• [Work to complete]: Search the entries below for "dialog", and copy each line where it appears.

BEGIN Material provided

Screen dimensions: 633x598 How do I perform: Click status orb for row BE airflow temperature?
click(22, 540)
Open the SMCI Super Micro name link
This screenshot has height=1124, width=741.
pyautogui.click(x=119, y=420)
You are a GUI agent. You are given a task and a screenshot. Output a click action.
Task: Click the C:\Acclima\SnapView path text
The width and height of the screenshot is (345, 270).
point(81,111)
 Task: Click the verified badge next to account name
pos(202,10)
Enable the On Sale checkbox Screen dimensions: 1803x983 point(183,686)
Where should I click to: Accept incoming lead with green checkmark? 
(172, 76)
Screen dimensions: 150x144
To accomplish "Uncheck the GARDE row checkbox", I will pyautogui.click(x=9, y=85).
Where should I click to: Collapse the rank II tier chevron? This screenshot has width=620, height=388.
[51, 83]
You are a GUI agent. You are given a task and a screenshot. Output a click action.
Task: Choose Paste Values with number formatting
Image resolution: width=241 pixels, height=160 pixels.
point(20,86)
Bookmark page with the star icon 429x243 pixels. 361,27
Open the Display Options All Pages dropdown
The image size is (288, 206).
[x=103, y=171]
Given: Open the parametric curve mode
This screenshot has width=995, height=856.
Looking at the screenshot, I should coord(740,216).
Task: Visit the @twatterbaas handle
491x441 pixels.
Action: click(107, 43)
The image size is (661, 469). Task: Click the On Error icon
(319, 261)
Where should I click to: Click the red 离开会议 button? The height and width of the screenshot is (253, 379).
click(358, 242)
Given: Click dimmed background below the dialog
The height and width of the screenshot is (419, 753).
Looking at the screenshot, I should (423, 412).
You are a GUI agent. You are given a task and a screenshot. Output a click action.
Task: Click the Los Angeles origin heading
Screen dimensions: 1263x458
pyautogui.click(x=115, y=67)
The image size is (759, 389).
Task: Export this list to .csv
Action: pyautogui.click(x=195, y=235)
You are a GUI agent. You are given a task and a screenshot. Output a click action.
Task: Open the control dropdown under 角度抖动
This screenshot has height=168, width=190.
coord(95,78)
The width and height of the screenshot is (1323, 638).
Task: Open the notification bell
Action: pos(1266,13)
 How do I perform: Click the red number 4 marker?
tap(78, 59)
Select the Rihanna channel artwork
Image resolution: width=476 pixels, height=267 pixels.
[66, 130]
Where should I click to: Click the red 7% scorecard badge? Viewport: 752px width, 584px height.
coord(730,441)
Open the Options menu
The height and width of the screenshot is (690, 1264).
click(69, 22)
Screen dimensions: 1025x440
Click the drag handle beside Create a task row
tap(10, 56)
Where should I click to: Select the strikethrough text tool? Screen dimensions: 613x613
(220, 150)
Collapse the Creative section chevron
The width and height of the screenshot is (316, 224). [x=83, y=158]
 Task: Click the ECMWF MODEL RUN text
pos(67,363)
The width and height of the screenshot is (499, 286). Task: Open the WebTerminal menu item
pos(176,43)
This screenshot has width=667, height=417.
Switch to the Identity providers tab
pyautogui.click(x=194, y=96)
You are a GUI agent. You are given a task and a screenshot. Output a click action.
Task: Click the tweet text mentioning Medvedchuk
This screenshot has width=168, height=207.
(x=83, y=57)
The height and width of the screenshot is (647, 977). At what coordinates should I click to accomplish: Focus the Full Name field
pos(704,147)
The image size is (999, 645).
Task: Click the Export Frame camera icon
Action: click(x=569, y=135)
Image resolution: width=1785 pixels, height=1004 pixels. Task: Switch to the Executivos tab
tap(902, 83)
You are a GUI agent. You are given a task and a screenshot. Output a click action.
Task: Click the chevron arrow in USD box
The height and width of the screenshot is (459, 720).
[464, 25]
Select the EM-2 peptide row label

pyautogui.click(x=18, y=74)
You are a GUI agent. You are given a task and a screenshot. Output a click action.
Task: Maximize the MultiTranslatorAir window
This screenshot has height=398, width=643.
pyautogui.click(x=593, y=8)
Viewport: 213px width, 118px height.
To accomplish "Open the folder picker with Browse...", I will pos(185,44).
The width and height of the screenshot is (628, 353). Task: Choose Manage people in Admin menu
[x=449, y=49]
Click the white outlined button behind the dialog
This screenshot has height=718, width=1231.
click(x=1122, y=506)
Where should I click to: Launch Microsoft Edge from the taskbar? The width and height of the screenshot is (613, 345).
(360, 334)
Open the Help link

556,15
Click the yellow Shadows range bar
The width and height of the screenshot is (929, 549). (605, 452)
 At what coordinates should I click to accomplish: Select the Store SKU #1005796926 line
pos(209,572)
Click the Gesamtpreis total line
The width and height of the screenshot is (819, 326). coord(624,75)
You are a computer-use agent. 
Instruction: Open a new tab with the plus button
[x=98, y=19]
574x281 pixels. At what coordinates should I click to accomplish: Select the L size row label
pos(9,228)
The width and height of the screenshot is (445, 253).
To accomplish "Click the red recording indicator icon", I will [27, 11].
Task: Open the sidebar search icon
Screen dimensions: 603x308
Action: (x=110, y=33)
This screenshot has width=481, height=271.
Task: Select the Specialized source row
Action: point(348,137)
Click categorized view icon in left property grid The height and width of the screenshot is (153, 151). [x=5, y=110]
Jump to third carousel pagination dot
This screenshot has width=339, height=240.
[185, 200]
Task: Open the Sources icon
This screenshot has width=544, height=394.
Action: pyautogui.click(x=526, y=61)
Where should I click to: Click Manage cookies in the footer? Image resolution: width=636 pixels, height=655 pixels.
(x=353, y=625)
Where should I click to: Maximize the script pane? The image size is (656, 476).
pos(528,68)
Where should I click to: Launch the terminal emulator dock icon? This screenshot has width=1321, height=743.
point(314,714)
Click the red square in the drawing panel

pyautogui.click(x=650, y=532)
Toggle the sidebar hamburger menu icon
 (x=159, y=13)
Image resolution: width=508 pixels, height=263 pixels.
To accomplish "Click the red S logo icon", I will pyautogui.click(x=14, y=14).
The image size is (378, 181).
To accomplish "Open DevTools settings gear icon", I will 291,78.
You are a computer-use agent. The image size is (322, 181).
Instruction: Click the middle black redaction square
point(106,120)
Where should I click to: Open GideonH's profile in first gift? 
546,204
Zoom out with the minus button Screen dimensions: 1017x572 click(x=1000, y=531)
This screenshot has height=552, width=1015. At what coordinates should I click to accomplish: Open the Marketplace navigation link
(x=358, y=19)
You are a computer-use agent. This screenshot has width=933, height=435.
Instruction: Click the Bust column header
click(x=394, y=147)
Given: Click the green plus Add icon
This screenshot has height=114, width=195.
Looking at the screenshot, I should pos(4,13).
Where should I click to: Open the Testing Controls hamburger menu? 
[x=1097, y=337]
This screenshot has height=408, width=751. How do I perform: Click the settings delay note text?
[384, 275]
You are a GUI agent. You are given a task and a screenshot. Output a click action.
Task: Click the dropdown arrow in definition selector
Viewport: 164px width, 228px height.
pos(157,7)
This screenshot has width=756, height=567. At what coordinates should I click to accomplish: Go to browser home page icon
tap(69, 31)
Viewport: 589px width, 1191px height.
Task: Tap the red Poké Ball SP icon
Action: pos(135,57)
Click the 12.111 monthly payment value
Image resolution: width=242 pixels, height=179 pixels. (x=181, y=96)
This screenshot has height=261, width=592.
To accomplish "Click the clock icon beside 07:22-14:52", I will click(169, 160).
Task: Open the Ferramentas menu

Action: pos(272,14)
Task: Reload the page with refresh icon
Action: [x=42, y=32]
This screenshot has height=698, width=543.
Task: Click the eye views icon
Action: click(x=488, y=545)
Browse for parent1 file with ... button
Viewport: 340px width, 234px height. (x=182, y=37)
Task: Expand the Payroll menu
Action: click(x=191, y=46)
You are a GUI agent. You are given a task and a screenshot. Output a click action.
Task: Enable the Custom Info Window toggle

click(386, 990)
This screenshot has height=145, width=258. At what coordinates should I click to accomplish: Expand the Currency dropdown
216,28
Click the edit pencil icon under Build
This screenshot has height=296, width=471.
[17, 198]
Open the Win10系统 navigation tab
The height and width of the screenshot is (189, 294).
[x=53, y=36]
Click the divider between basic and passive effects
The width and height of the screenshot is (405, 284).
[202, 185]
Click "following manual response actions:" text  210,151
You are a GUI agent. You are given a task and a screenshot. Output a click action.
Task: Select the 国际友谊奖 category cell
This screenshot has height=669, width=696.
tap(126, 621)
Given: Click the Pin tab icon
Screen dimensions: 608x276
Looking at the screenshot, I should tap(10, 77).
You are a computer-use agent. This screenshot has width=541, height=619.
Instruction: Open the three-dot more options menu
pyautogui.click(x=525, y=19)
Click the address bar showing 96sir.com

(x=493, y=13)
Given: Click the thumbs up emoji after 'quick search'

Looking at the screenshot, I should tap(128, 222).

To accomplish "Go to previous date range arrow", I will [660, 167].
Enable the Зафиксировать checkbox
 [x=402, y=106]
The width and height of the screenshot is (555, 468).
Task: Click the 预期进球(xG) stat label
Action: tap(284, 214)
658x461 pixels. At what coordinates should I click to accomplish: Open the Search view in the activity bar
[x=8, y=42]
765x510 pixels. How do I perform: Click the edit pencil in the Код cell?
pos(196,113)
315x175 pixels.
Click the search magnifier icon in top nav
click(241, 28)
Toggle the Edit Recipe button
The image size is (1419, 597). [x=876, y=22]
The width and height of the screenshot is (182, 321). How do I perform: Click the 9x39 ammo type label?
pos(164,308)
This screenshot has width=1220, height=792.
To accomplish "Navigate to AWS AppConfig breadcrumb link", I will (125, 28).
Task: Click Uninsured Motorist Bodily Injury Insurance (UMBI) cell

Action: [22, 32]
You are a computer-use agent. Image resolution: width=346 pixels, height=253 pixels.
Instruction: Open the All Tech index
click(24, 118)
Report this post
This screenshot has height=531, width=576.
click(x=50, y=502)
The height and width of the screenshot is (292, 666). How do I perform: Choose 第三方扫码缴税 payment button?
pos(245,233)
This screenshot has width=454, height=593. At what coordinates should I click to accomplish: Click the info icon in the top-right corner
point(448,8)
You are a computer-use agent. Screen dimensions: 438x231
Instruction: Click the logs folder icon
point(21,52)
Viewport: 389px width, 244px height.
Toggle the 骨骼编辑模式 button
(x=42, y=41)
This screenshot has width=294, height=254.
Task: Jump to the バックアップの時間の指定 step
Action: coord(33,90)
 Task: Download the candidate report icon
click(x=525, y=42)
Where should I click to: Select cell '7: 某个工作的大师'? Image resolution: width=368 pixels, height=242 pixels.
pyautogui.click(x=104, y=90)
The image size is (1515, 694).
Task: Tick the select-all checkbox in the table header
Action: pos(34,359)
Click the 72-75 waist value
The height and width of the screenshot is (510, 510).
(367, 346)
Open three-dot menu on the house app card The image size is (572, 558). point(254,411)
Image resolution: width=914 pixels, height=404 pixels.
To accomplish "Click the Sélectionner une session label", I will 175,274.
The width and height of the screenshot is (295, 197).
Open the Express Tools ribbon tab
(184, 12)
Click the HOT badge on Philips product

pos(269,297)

END Material provided

• [Answer section]:
Given: Click dimmed background below the dialog
Click the white outlined button behind the dialog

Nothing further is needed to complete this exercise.